INSTRUCTION:
Update the passage of the submission form starting at "Name: _Dr Patrice" and ending at "markets we serve." so that "trust" replaces "confidence".

DOCUMENT:
★ ★ ★ ★ ★
Please use this form to submit written submissions in relation to the Houses in Multiple Occupation (HMO) Bill. Return to [email protected] by Tuesday 6 October.

Name: _Dr Patrice Cairns___________________________________

Organisation: (if applicable) __Royal Institution of Chartered Surveyors ____

Date: _06/10/2015__________________________________________________

1. RICS promotes and enforces the highest professional qualifications and standards in the development and management of land, real estate, construction and infrastructure. Our name promises the consistent delivery of standards – bringing confidence to the markets we serve.

2. We accredit 118,000 professionals worldwide, and represent 4,000 members in Northern Ireland comprising of chartered surveyors, associate surveyors, trainees and students. Any individual or firm registered with RICS is subject to our quality assurance. As part of its Royal Charter, RICS has a commitment to provide impartial advice to the government of the day and has an obligation to bear in mind the public interest as well as the interests of its members. RICS is therefore in a unique position to provide a balanced, apolitical perspective on issues of importance to key sectors. 3. RICS Regulation monitors, inspects and advises Members and Regulated Firms to uphold our professional, ethical and business standards, as well as against specific schemes. RICS Regulation takes a risk-based approach to monitoring and regulation of its schemes. In line with better regulation principles, our regulatory activities are transparent, proportionate, accountable,

consistent and targeted. 4. RICS operate following regulatory framework under a proven track record – 

Minimum Entry Requirements



Code of ethics and professional standards



Continuous Professional Development (CPD)
★ ★ ★ ★ ★
DATA SHOWN:
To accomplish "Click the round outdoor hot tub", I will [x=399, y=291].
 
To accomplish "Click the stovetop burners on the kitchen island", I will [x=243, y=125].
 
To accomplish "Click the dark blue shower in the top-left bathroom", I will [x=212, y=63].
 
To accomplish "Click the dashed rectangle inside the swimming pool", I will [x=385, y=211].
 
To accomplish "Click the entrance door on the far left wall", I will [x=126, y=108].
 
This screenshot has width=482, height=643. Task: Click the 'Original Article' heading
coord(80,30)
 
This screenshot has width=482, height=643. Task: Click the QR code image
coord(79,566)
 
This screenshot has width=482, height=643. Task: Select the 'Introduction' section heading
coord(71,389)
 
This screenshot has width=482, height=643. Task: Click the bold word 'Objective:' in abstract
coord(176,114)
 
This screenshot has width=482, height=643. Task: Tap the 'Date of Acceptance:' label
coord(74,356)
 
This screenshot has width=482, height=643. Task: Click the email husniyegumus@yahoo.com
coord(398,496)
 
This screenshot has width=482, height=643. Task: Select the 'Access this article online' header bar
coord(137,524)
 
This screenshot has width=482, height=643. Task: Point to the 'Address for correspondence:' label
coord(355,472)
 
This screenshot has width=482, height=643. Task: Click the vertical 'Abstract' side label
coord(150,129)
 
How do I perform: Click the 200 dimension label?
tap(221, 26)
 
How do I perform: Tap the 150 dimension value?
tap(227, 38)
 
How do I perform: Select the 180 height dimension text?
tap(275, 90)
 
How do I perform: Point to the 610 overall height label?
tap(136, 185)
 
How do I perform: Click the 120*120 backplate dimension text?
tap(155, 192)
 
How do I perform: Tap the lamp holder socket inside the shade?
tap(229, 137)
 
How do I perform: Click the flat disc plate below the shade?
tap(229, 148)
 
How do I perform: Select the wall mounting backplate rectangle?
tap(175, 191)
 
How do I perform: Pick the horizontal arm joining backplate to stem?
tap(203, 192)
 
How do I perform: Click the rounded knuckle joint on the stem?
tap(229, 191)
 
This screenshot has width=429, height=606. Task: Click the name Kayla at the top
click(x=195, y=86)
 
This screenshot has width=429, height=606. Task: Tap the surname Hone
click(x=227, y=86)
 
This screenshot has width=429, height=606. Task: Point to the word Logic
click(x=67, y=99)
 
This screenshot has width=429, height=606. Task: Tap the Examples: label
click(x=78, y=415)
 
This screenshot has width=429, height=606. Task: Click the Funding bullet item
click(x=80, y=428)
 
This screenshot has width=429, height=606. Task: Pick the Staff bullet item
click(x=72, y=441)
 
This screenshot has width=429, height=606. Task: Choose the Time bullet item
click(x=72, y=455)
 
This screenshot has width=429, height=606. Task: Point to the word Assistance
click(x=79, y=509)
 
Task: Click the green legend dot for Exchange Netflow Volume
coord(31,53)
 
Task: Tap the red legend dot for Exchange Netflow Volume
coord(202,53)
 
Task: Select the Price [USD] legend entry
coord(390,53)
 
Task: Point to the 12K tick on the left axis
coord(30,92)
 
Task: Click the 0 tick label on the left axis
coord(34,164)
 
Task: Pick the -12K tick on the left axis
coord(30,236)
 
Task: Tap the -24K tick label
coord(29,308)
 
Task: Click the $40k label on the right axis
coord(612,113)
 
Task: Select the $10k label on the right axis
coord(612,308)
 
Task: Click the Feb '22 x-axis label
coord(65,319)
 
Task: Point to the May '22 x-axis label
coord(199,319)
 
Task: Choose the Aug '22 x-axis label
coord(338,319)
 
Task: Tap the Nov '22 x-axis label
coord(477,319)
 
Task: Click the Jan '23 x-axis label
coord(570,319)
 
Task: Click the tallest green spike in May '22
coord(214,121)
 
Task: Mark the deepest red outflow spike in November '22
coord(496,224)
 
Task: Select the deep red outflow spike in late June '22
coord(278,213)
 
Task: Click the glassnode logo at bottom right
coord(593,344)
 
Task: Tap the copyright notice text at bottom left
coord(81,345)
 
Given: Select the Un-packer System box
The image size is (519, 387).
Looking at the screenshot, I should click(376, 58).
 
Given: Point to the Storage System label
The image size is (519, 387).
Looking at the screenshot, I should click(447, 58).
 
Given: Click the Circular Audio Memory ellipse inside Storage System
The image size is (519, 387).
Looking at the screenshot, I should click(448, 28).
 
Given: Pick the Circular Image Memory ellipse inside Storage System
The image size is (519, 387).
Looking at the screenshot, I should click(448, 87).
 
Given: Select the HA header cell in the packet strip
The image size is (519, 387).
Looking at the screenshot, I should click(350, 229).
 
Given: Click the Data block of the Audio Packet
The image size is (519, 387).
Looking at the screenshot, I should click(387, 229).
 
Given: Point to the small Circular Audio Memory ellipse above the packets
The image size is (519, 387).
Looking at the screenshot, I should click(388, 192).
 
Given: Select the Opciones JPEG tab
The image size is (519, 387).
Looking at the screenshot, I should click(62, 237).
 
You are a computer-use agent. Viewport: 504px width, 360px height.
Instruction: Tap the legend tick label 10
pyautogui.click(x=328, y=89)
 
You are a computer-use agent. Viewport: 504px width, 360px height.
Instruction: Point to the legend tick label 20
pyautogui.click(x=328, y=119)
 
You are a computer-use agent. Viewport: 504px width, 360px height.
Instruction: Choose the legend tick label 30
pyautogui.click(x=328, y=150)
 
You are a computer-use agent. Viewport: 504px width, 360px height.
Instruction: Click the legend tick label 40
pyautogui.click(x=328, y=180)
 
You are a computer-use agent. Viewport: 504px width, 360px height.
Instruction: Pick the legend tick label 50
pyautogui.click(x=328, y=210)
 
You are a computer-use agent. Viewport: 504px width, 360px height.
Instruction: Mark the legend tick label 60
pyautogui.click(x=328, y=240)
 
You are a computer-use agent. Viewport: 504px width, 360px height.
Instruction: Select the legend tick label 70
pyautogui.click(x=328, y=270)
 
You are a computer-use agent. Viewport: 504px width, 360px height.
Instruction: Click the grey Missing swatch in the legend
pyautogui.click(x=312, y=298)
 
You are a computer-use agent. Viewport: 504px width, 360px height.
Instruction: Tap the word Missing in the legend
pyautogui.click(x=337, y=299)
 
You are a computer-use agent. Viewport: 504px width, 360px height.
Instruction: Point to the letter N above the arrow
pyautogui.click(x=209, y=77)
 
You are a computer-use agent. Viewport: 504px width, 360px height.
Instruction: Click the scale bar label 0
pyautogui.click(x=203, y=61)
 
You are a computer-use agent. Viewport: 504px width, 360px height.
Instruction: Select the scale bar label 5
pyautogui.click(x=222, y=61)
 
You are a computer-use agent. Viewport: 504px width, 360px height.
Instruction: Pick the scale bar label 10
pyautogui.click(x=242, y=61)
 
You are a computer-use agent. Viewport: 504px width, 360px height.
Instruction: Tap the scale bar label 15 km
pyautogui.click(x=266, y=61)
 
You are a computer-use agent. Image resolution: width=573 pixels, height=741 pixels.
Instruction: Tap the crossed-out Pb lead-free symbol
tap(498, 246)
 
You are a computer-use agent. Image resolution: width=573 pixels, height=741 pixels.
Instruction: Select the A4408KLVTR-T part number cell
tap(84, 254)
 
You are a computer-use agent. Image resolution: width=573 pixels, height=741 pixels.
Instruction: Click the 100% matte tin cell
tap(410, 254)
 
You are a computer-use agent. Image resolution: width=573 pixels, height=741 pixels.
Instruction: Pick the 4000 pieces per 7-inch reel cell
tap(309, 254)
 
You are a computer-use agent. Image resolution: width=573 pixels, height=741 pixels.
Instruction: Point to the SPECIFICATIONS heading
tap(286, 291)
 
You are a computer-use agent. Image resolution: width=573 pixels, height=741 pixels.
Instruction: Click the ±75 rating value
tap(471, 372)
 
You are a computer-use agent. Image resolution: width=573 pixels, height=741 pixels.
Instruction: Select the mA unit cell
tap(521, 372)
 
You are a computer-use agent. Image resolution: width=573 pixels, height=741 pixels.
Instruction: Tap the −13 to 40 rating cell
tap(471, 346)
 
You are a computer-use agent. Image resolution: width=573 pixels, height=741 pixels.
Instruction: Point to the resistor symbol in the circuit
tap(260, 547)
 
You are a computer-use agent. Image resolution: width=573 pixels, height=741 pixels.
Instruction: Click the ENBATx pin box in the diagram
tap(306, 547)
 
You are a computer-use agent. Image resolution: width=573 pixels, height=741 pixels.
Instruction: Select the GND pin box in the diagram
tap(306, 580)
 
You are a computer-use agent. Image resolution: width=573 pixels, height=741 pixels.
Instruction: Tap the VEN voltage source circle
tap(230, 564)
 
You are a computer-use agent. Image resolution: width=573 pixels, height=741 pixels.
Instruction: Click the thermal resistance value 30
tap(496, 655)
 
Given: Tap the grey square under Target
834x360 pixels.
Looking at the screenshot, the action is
★ ★ ★ ★ ★
THE COMPLETED TASK:
Name: _Dr Patrice Cairns___________________________________

Organisation: (if applicable) __Royal Institution of Chartered Surveyors ____

Date: _06/10/2015__________________________________________________

1. RICS promotes and enforces the highest professional qualifications and standards in the development and management of land, real estate, construction and infrastructure. Our name promises the consistent delivery of standards – bringing trust to the markets we serve.